Erica Jeal 

Allen/Martineau

Wigmore Hall, LondonRating: ****
  
  


The third concert of the Wigmore Hall's Finzi series, which has spotlighted the composer's song output, was always going to be the most revealing. Would Finzi's work still seem unjustly underrated when heard alongside some of the finest examples of 20th-century English- language song? Baritone Thomas Allen and pianist Malcolm Martineau are two very persuasive advocates, and while the song cycle in question, Let Us Garlands Bring, held its own, it was another composer who took the compositional laurels.

Four songs by Peter Warlock, beginning with the sinuous Sleep, each distilled and encapsulated the widely differing atmospheres of their poetry in the composer's richly evocative and original musical voice. Sleep needed a little more intensity, but Martineau's playing was haunting in the distant hunting-horn calls at the end of The Fox, and Allen's robust, mischievous singing made Captain Stratton's Fancy a rollicking hymn to the joys of rum. But then, Allen never had a problem with songs requiring a boisterous wit. His voice may no longer be in its prime, but there are still few British performers who can put a piece across so well. A certain lugubriousness crept into his singing at times, obscuring his consonants - most noticeably in the opening trio of songs by John Ireland - but he was compelling again in the pianissimos and long impassioned crescendo of Frank Bridge's Adoration, and in some of Britten's folk-song settings.
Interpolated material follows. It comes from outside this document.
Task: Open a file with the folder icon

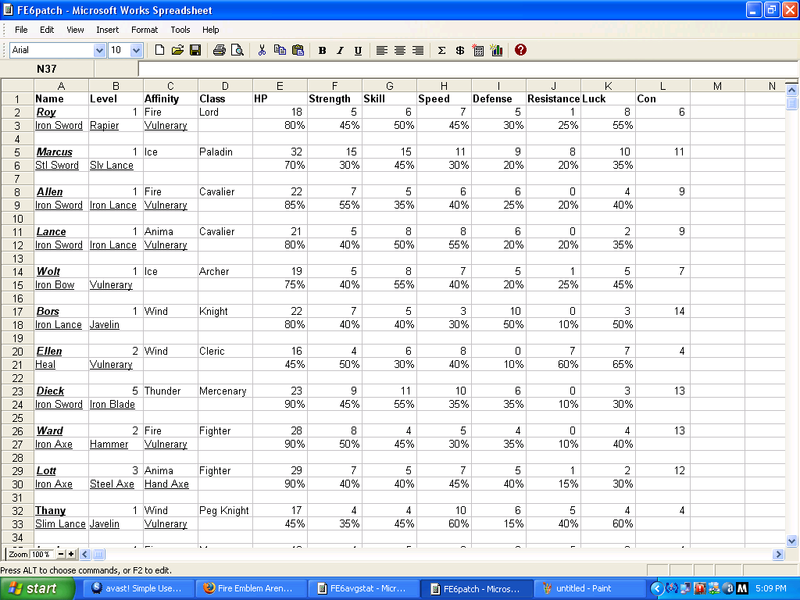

Though not as piquant as the Warlock, the five Shakespeare settings that make up Let Us Garlands Bring showed how skilfully and characterfully Finzi could compose for voice: the subtle byplay of voice and piano in Come Away Death, the cheeky syncopation in Who Is Sylvia? Allen and Martineau rightly made Fear No More the Heat o' the Sun the core of the cycle, creating a powerful sense of stillness around the incantatory final verse. By the time we came to five songs by Americans Charles Ives and Aaron Copland, the concert had accumulated such a British flavour that they sounded like interlopers. Returning to British meadows for the final encore, The Lark in the Clear Air, seemed the only decent thing to do.